From the shadows behind Old Hastur, a young and diffident voice spoke up. “Why not hear all of what Lew Alton has to say? He understands the Terranan; he’s lived among them. And he’s kin to Aldaran. Would he speak against his onw kinsmen without good cause?”
“Let us, at least, discuss this among the Comyn!” Callina said, and finally Hastur nodded. He spoke the formula that dismissed the outsiders; there was some muttering among the men in the lower hall, but gradually they began to quiet down, to rise and depart by twos and threes.
My head was beginning to ache, as always in this hall. It was, of course, filled with the telepathic dampers which cut out mental interference — a necessary precaution when a large number of Comyn were gathered. One of them was located right over my head. They were supposed, by law, to be placed at random; but somehow they always turned up almost in the laps of the Altons.
Each family of the Comyn had its own particular gift, or telepathic talent; in the Altons, it was the hyperdeveloped telepathic nerve which could force rapport, undesired, or paralyze the minds of men, and the Comyn had always been a little afraid of the Altons. The Gifts are mostly recessive now, bred out by generations of intermarriage with non-telepaths, but the tradition remained, and the Altons always ended-up with telepathic dampers in their laps. The con-tinuous disrhythmic waves — half sonics, half energons — were a low-keyed annoyance.

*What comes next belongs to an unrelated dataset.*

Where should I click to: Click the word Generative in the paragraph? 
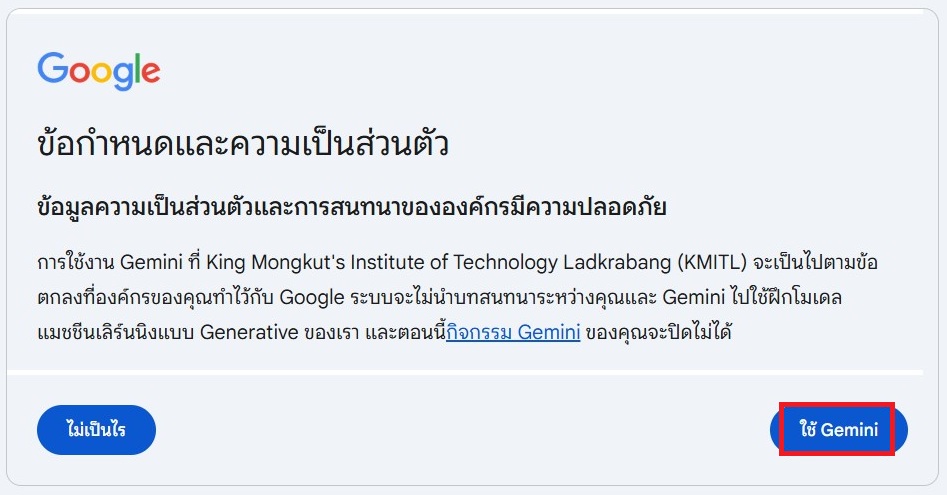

The boy beside Hastur, who had spoken up for me, came down the long gallery toward me. By now I had guessed who he was; the old regent’s grandson, Regis Hastur. As he passed Callina Aillard, she rose and, to my surprise, followed him.
“What is going to happen now?” I asked.
“Nothing, I hope.” Regis smiled at me in a friendly way. He was one of those throwbacks, still born at times into old, Darkovan families, to the pure Comyn type; fairskinned, with the dark red hair of most Comyn, and eyes of almost metallic colorlessness. He was slightly built, and, like Callina, looked fragile; but it was the “perfect tensile frailness of a dagger.”
He said, “So you’ve been out into space and back. Welcome, Lew.”
“It sounds like a welcome, doesn’t it?” I said dryly. “What’s this about Aldaran? I came in only a few seconds before Callina pointed me out.”
Regis moved his head toward the empty seats in the lower hall. “Politics,” he said. “They want the Aldaran seated among the Comyn.”
Callina interrupted. “And Beltran of Aldaran has submitted a request. He had had the insolence, the — the damned effrontery — to want to come into the Comyn by marriage! By marriage — to me!” She was white with rage.
I whistled in blank amazement. That was effrontery. Oh, yes, outsiders could marry into Comyn council. The man who marries a comynara holds all privileges of his consort. But the Keepers, those women trained to work among the master-screens, are bound by very ancient Darkovan custom to remain virgin while they hold their high office. The very offer was an insult; it should have meant bloody death for the man who spoke it. Wars have been fought on Darkover for a good deal less than that. And here they were calmly discussing it in council!